I love this country, and the freedoms and rights that endure thanks to 236 years of blood, sweat and tears shed by the millions who contributed to the American storyline. Because of these sacrifices, I view it as a personal responsibility to keep myself informed of both the state of our nation now as well as the state of our nation then.

Love of country, however, does not blind me to reality. A great experiment means that we must possess the humility to be flexible in our assessment of which parts of the experiment are working, and which parts might need tweaking.
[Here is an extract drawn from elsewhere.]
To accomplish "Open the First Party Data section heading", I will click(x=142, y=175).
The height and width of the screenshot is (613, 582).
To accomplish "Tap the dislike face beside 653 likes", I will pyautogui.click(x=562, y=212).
The framers of the Constitution wrote these words as the Revolutionary War ended and our nation was born:

We the People  of the United States, in Order to form a more perfect Union, establish Justice, insure domestic Tranquility, provide for the common defence, promote the general Welfare, and secure the Blessings of Liberty to ourselves and our Posterity, do ordain and establish this Constitution for the United States of America.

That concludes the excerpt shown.